The history of St. Thaddeus is closely tied with that of Aiken. Aiken is a planned town, laid out in the 1830’s by the South Carolina Canal and Railroad Co. at the peak of the railroad grade from the Savannah River valley to the plateau of the South Carolina sand hills. The plan reserved land for churches, one of which was St. Thaddeus. (The South Carolina Railroad, the first long line in the U. S., connected Charleston with Hamburg, across the Savannah River from Augusta, Georgia.)
Aiken grew slowly over the years from whistlestop to county seat, and in the years between Reconstruction and the First World War became a popular winter resort for equestrian sports. Beginning in 1950 the construction of the Savannah River nuclear project twelve miles to the south substantially changed Aiken’s character, greatly enlarging both the population and commercial activities. Other manufacturing and distributing businesses have followed. Aiken County now has a population of 120,000 people, of whom a third or more live in reasonably close proximity to Aiken; a branch of the University of South Carolina; and a large technical school.

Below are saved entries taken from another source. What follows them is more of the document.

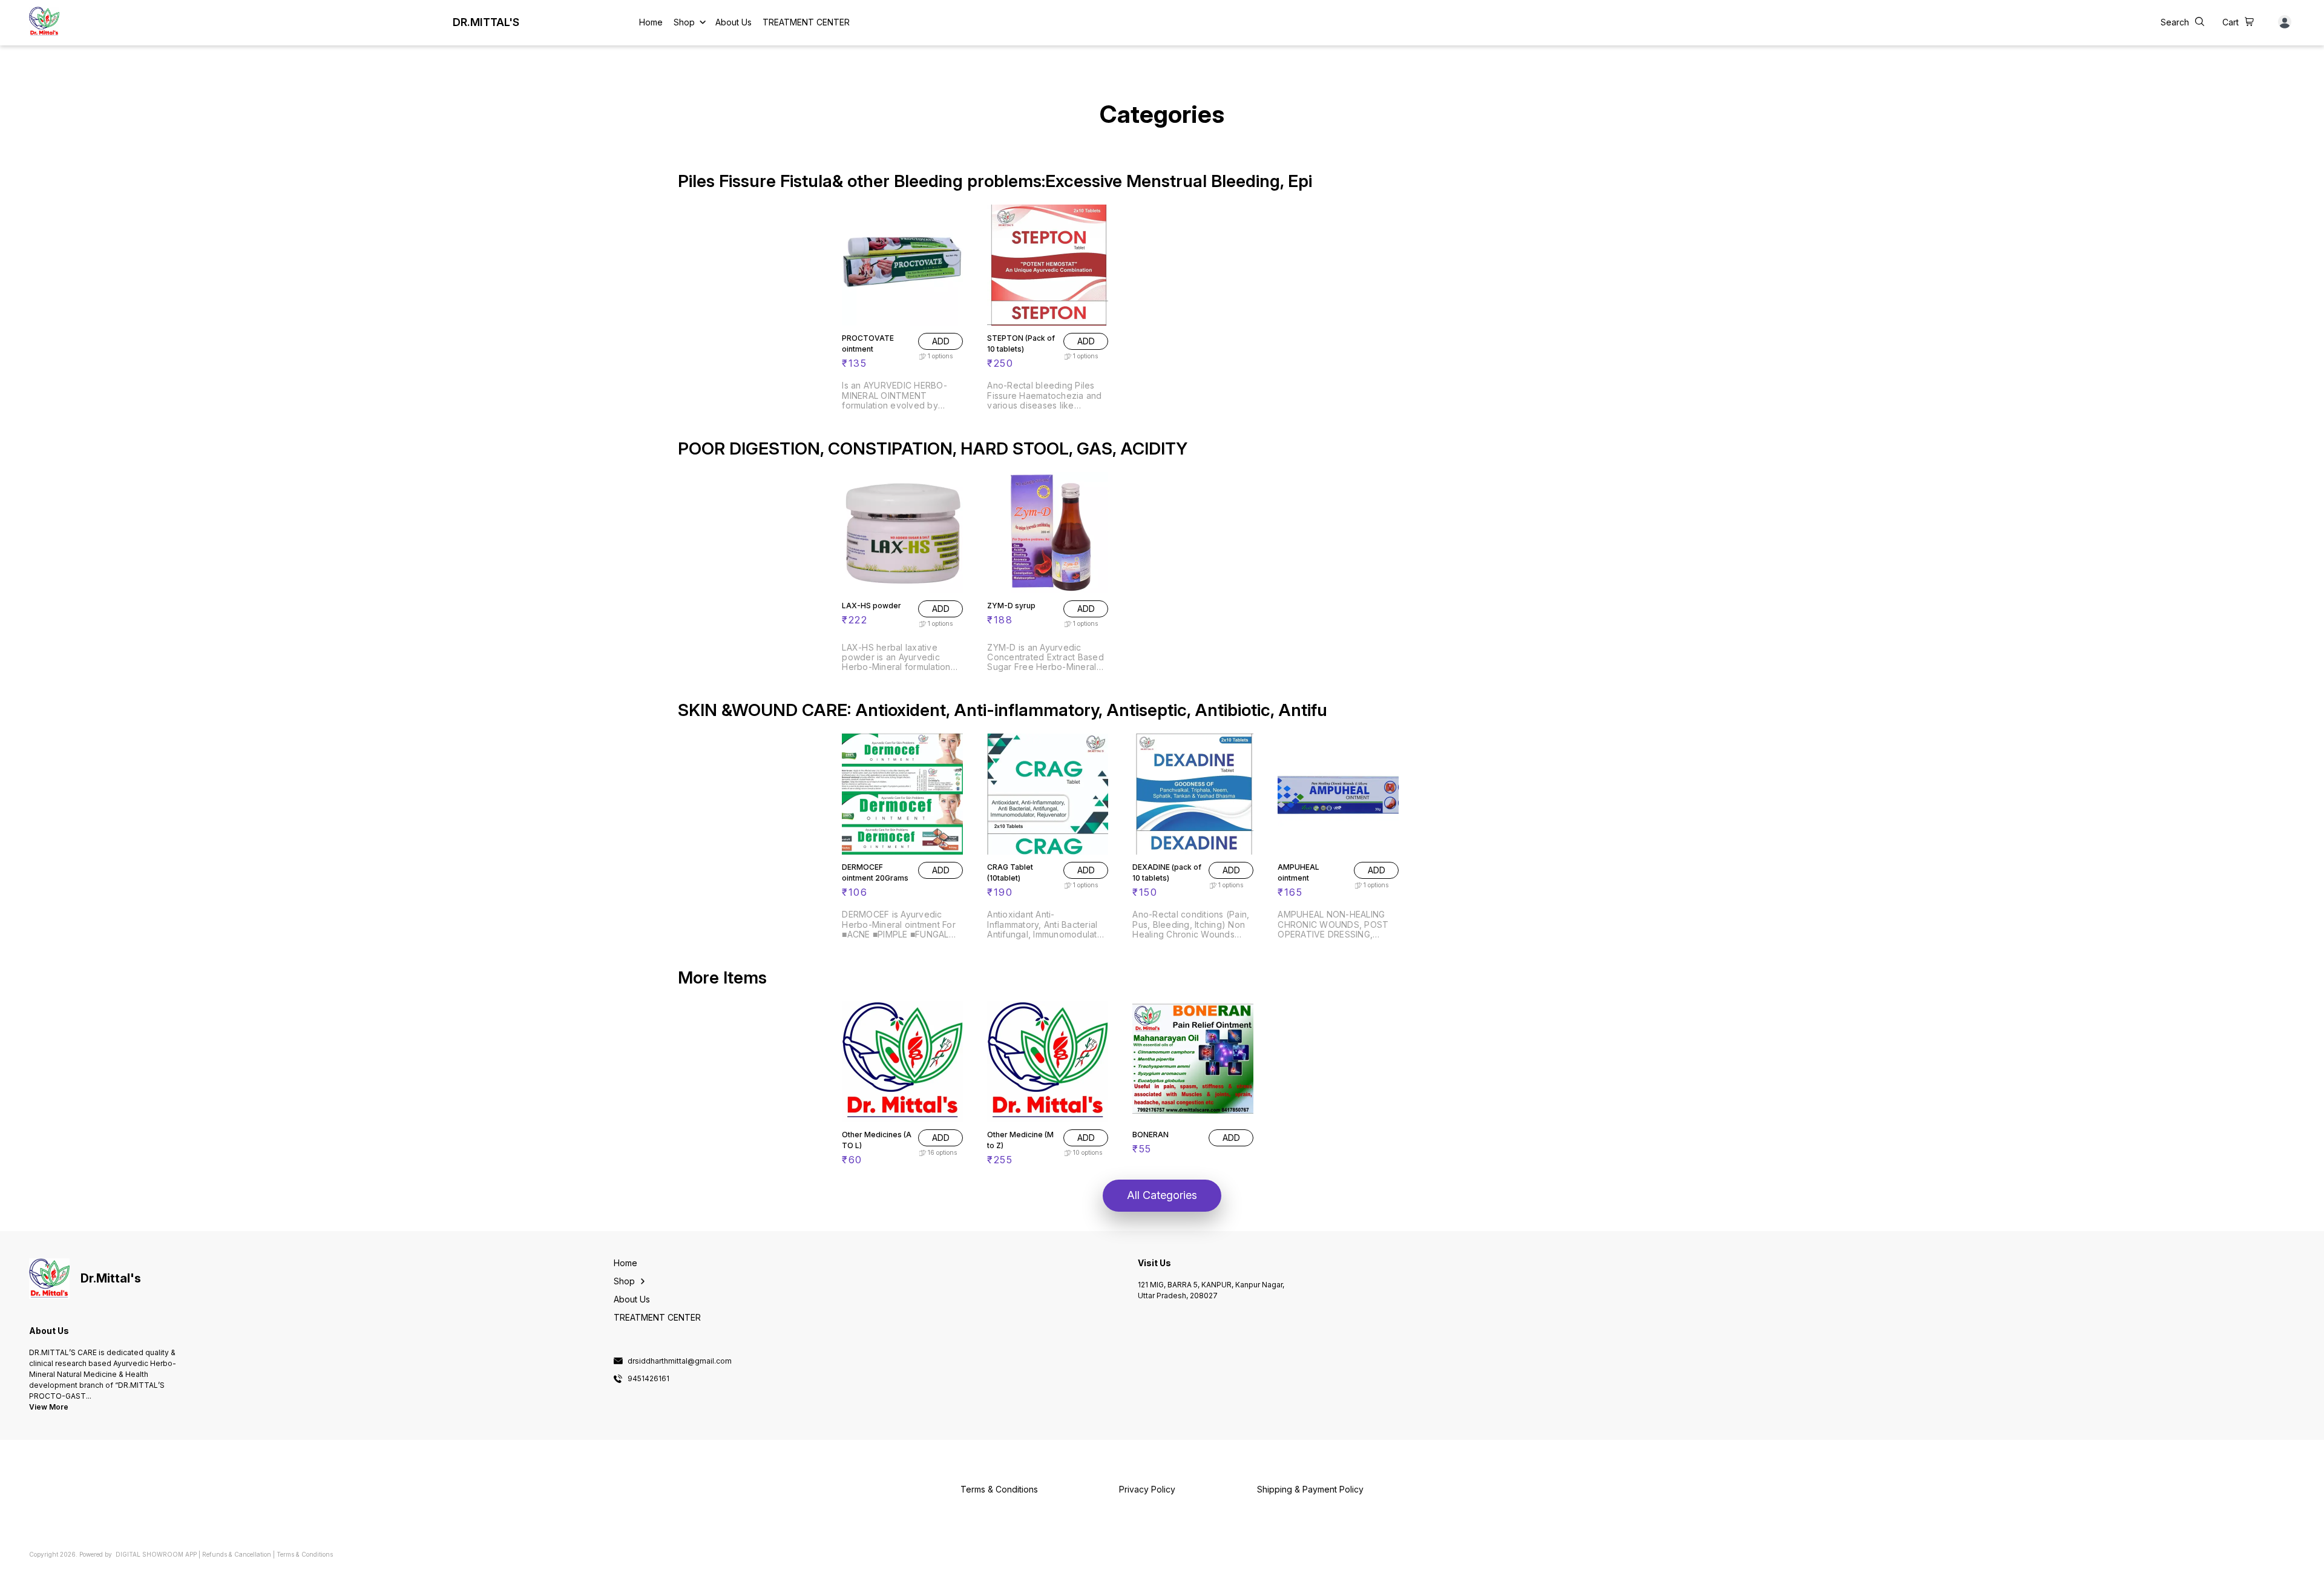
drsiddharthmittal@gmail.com (680, 1361)
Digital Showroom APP (156, 1554)
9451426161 (648, 1379)
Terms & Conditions (305, 1554)
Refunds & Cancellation (236, 1554)
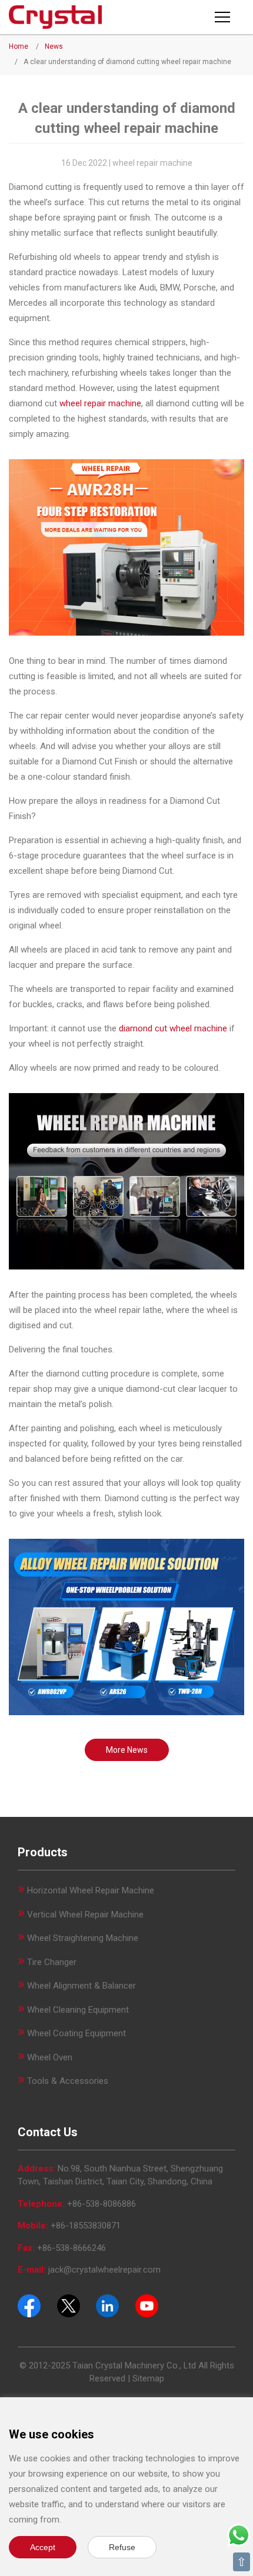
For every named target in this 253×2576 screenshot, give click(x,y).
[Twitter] (68, 2305)
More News (127, 1750)
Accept (42, 2547)
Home (18, 46)
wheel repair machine (100, 403)
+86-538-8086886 (101, 2204)
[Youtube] (146, 2305)
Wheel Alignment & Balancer (81, 1985)
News (54, 46)
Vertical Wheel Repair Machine (85, 1914)
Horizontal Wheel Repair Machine (90, 1890)
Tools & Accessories (67, 2081)
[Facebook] (29, 2305)
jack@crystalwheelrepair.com (104, 2269)
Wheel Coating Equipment (76, 2033)
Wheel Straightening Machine (82, 1938)
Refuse (122, 2547)
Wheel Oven (49, 2057)
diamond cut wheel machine (173, 1028)
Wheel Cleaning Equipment (78, 2009)
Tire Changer (51, 1962)
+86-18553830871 (86, 2225)
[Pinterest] (107, 2305)
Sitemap (148, 2378)
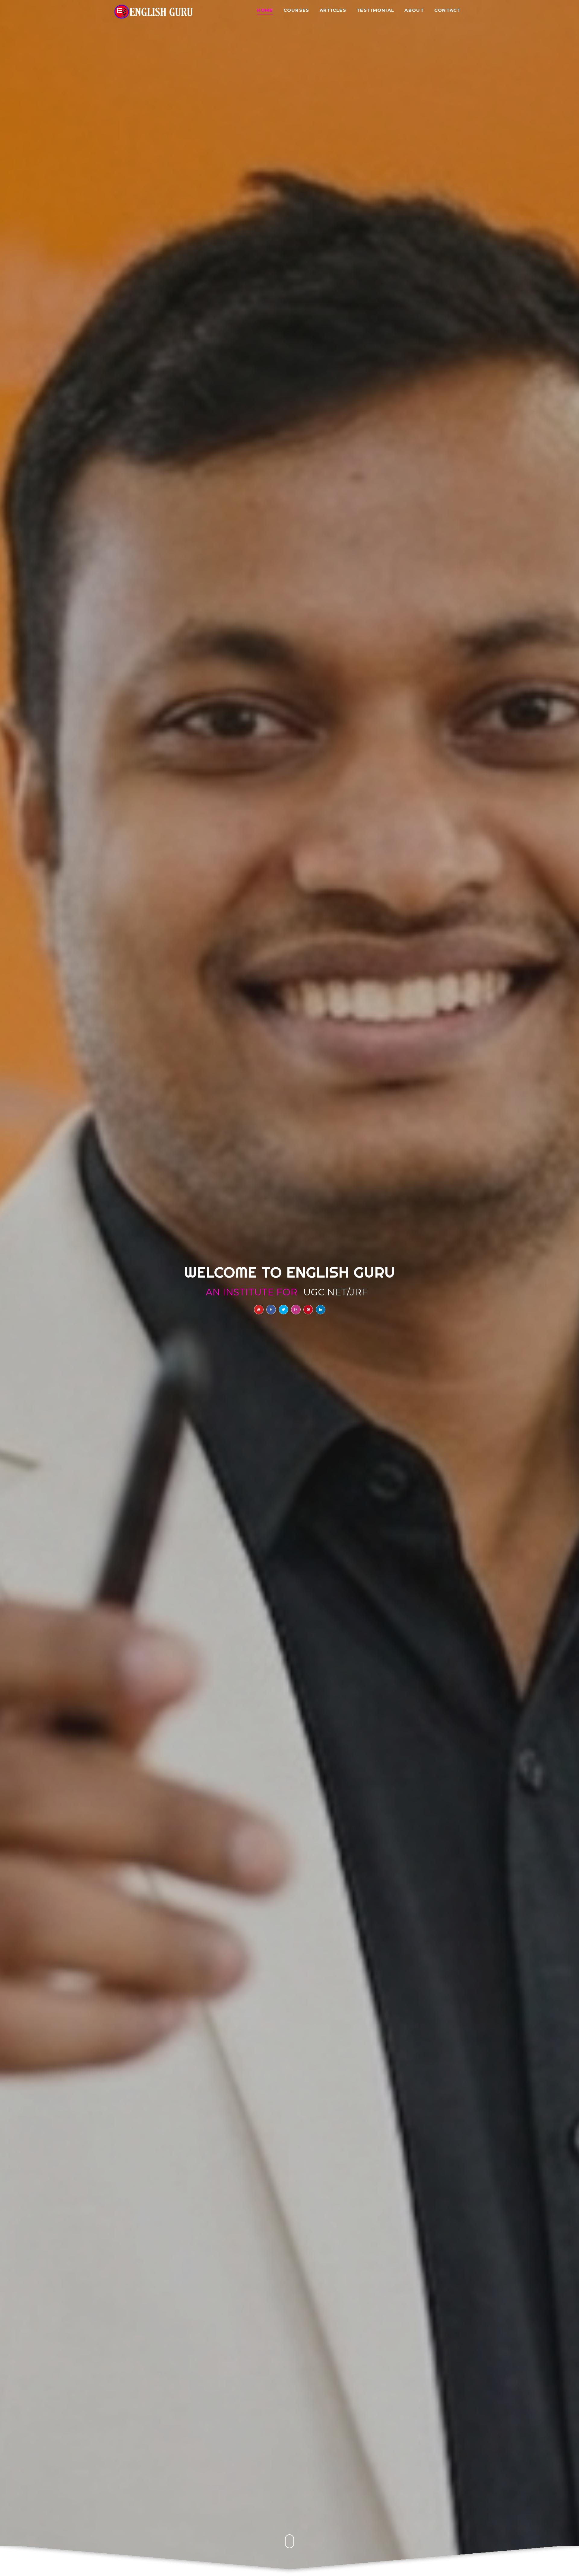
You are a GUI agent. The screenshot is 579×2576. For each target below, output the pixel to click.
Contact (447, 10)
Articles (333, 10)
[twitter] (283, 1309)
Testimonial (375, 10)
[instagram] (296, 1309)
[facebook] (271, 1309)
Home (265, 10)
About (414, 10)
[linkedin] (320, 1309)
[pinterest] (308, 1309)
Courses (296, 10)
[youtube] (259, 1309)
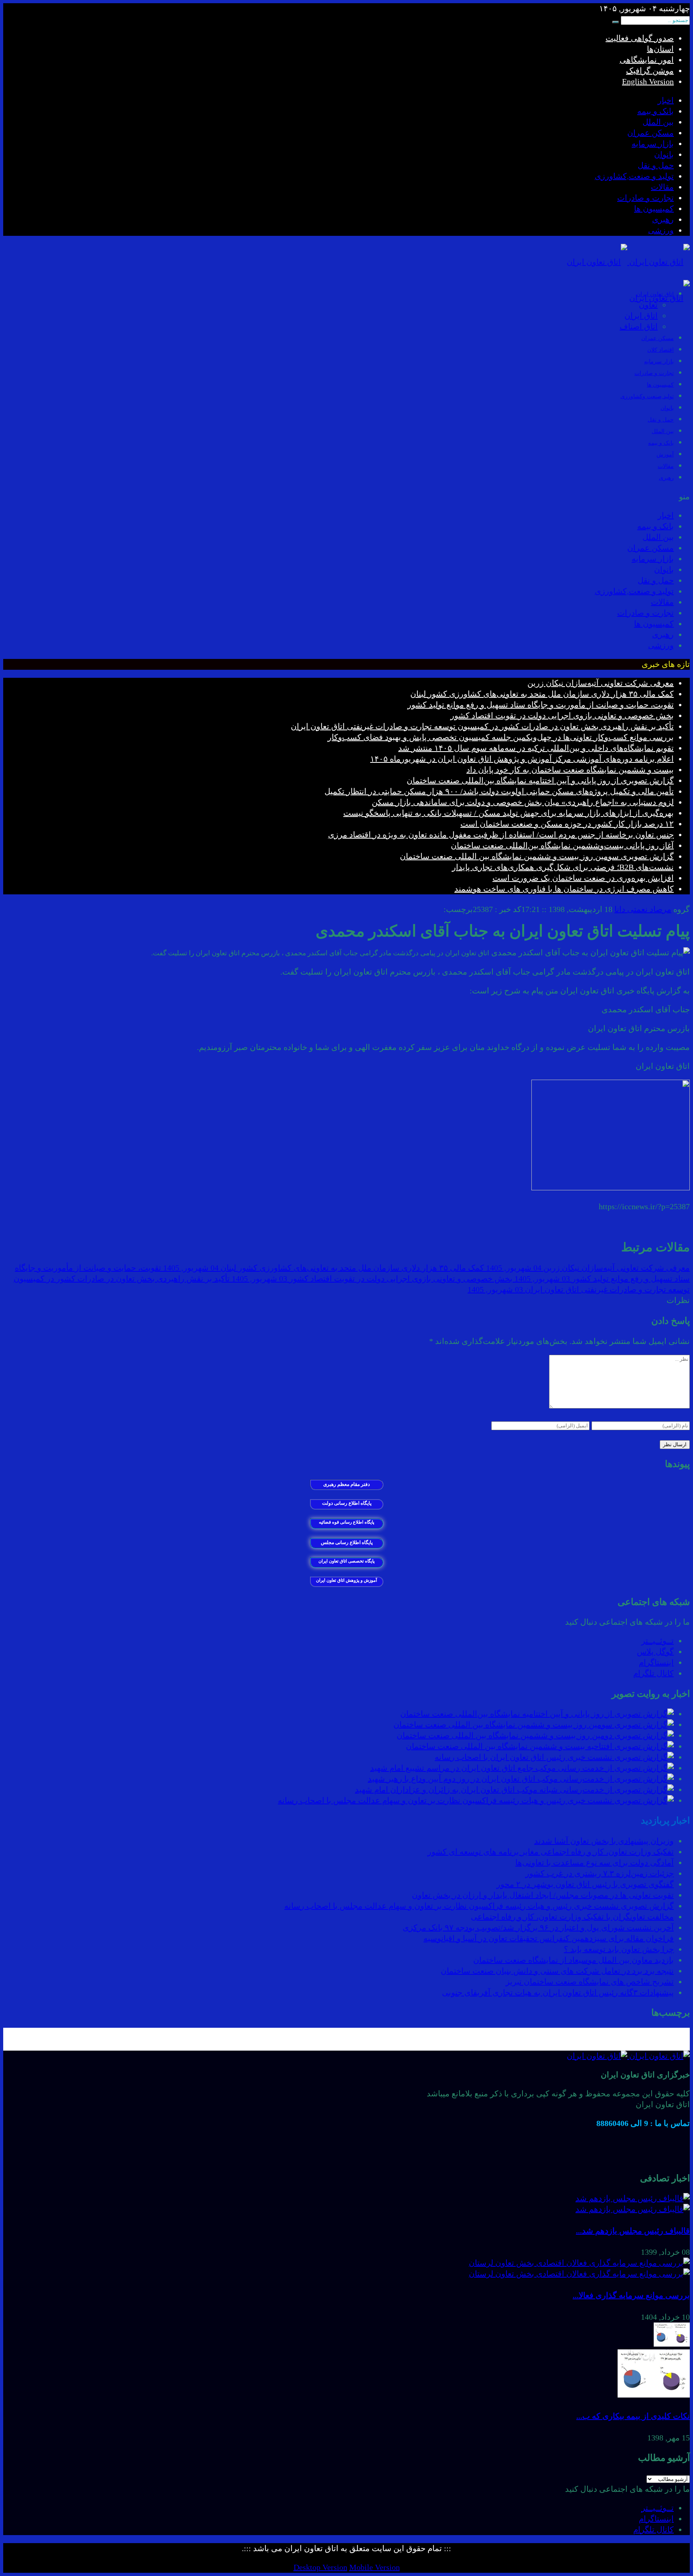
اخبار (666, 100)
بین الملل (658, 122)
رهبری (663, 219)
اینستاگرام (656, 1662)
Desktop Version (320, 2567)
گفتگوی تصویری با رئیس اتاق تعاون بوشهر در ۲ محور (585, 1884)
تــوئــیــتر (657, 1640)
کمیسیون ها (654, 208)
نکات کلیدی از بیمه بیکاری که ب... (633, 2416)
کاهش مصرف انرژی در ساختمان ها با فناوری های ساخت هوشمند (564, 888)
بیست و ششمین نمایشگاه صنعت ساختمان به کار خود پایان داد (570, 769)
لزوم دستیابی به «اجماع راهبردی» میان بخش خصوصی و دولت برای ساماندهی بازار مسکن (523, 802)
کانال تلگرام (653, 1673)
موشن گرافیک (650, 70)
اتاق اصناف (639, 326)
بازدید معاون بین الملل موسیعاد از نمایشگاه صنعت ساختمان (573, 1960)
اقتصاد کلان (660, 350)
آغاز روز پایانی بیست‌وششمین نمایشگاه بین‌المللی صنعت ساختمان (562, 845)
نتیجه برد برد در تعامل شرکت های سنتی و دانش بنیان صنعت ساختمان (557, 1970)
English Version (648, 81)
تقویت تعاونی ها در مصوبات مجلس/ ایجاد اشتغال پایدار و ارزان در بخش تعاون (543, 1895)
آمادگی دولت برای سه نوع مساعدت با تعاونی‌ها (594, 1862)
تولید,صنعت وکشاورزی (647, 396)
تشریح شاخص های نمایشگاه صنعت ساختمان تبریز (590, 1981)
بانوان (664, 154)
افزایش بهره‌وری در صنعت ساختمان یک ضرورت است (583, 878)
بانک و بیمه (655, 111)
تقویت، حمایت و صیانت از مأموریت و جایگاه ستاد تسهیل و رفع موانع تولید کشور (540, 704)
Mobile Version (374, 2567)
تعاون (648, 304)
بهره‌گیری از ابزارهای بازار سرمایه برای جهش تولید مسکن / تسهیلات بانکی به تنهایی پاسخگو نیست (508, 813)
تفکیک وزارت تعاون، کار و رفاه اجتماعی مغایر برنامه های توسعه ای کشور (551, 1851)
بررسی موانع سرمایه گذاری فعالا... (631, 2295)
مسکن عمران (650, 132)
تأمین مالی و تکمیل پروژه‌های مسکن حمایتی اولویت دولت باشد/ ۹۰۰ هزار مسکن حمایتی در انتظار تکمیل (499, 791)
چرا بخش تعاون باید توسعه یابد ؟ (619, 1949)
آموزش (665, 455)
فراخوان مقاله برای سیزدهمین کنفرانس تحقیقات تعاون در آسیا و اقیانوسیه (549, 1938)
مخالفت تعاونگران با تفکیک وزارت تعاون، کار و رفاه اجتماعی (572, 1916)
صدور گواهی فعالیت (640, 38)
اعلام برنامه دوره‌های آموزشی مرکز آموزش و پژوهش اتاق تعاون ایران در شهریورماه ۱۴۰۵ (522, 758)
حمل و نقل (656, 165)
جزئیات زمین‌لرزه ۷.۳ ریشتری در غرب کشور (599, 1873)
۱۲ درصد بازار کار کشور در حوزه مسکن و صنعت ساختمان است (567, 823)
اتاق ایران (641, 315)
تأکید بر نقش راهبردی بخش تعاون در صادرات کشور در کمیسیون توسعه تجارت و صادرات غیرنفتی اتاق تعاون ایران (482, 726)
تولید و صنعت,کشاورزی (634, 176)
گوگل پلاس (655, 1651)
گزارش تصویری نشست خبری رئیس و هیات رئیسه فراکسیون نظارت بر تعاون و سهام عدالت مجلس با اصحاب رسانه (479, 1905)
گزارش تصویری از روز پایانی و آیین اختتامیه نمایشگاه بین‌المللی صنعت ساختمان (540, 780)
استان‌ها (660, 49)
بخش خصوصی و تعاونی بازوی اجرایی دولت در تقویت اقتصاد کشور (562, 715)
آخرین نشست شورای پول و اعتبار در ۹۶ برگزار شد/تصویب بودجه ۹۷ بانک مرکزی (538, 1927)
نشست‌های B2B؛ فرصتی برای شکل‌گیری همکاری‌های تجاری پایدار (563, 867)
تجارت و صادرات (645, 197)
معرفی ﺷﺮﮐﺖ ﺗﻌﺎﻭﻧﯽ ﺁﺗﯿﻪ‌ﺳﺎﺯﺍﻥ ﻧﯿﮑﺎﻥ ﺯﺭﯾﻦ (600, 683)
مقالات (662, 186)
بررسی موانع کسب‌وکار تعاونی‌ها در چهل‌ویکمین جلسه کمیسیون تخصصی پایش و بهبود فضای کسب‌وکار (501, 737)
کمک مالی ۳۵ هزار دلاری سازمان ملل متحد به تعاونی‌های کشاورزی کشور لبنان (542, 693)
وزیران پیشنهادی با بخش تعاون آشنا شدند (604, 1840)
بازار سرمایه (653, 143)
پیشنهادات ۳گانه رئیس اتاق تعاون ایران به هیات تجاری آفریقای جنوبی (558, 1992)
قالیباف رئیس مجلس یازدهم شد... (633, 2230)
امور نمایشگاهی (647, 59)
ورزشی (661, 230)
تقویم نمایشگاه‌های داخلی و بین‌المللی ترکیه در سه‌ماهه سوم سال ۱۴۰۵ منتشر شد (536, 748)
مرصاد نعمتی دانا (642, 909)
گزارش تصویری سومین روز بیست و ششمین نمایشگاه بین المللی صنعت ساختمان (537, 856)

Although Aiken has acquired a substantial base of commerce and industry, we also retain much of our heritage. A wooded equestrian park covering more than two square miles comes nearly to the center of town, and the training of racehorses during the winter months is a substantial activity. Trial horse races (steeplechase, harness, and flat racing) are held each March, and a second steeplechase is conducted in the fall. Polo is also played through the cooler months. Our climate permits golf to be played year-round. There are seven excellent courses in or around Aiken, and several more elsewhere in the county.
St. Thaddeus Church was founded and its cornerstone laid on September 5, 1842. This original building is the basis of our present church. During much of the 19th Century there were few resident communicants, but the church was maintained by Charlestonians who fled to this area in the feverish summers. The Vicar supported himself through missionary work and a variety of business interests. After the fall of the Confederacy there was even less money, and a part of the property had to be sold. Gradually, with the growth of Aiken and the influx of winter visitors, the Parish recovered. The greatest growth has been since 1950. St. Thaddeus today is a large Parish, active in many areas, as shown by the Activities page.
Over time the Parish buildings have been augmented. The Cornish Memorial Chapel was built near the church in 1888, and it has been enlarged three times in this century. A major renovation in 1995 has recreated the original chapel while providing modern offices and Christian Education facilities. Parish activities other than worship are now conducted in the Stevenson-McClelland Building, built in 1993 on the southeast side of our block. It contains large and small meeting rooms, classrooms, and a gymnasium. The church itself was remodeled and extended in 1926. The Mead Hall School facilities were added in 1961, and have been augmented with the purchase of additional property on the west side of the block. We have almost expanded back into the block that was originally given us.
A recent book, St. Thaddeus of Aiken, a Church and its City, provides many details and photographs of the history of both St. Thaddeus and Aiken. It is available through the St. Thaddeus Bookstore.